His son and daughter-in-law initially were concerned about Jones's ability to hold Tommy and change diapers. But since he so badly wanted to do it, "we let him. We respected that," said his son, Thomas S. Jones.
He tended to his grandson for five years, and later would pick him up from kindergarten. Jones chronicled his time with Tommy in a series of poems, noting "as his grandfather I spent hours at his side and watched the miracle unfold."
Thomas Alfred Jones was born in Boston and grew up in Warwick.

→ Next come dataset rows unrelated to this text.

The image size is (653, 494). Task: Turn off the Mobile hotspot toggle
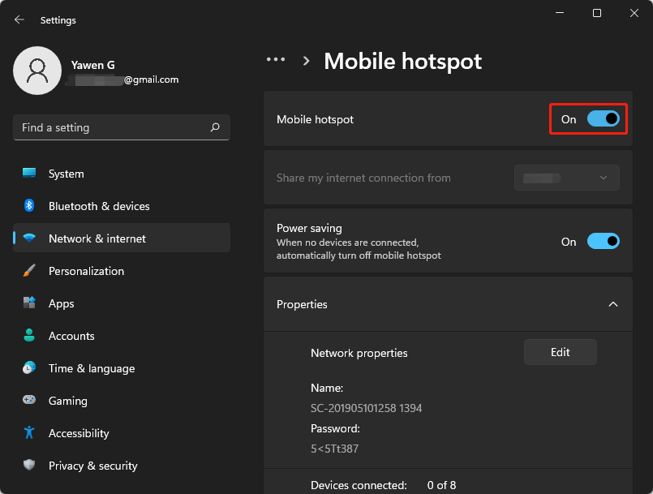(x=602, y=118)
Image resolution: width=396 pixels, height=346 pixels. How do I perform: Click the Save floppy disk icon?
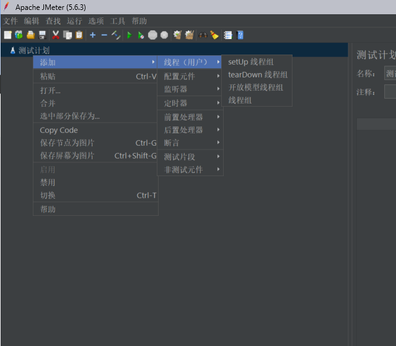[x=42, y=35]
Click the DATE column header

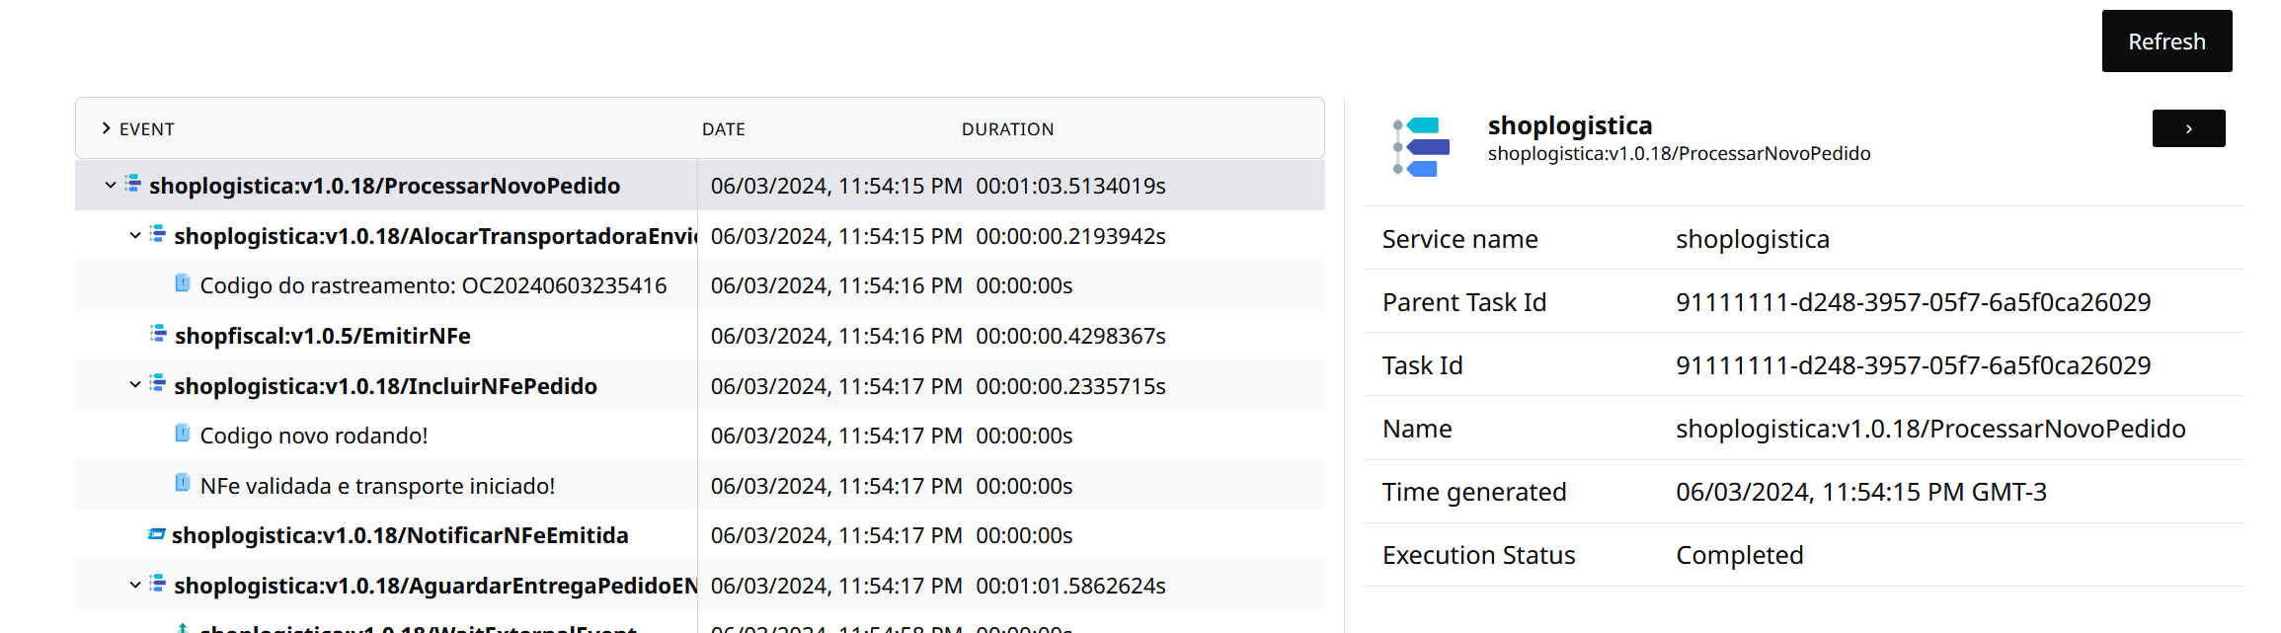pyautogui.click(x=723, y=129)
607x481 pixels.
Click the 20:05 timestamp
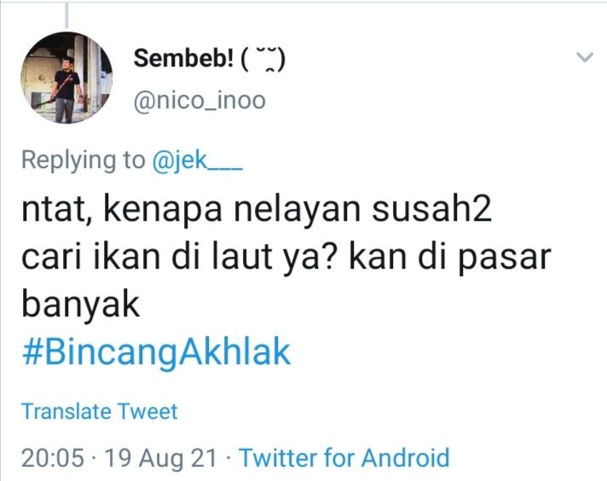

He met his future wife, a Washington native, in April 1957. Within 10 days, he proposed at the Iwo Jima Memorial. By September of that year, they married in a full military wedding at Arlington Chapel. In 1976, they settled in Fairfax.
Throughout the years, he drew cartoons, painted landscapes and wrote lots of poetry, including some for his church's newsletter. He also enjoyed playing with his grandsons, Tommy and Nathan, teasing them at the dinner table or regaling them with stories using hand puppets shaped like a raccoon, a skunk and a very realistic-looking rabbit.
Five years ago, his wife said, he made a booklet of his spiritual poems and sold them to support a program called "All God's Children," which sends the children of incarcerated women to summer camp.
Last week, at his gravesite service at Quantico National Cemetery, Jones received a 21-gun salute. One of his poems, "A Warrior Prayer," was read. For all the soldiers who fought and died in wars from Valley Forge to Desert Storm, he prayed in part:
"O Lord! Upon my knees I pray
They'll be remembered judgment day.
Please find a place for men of war
Far ways from cannon's roar.
When that heavenly muster's called
These noble men will stand up tall,
And when that final trumpet sounds
Within His house true peace is found."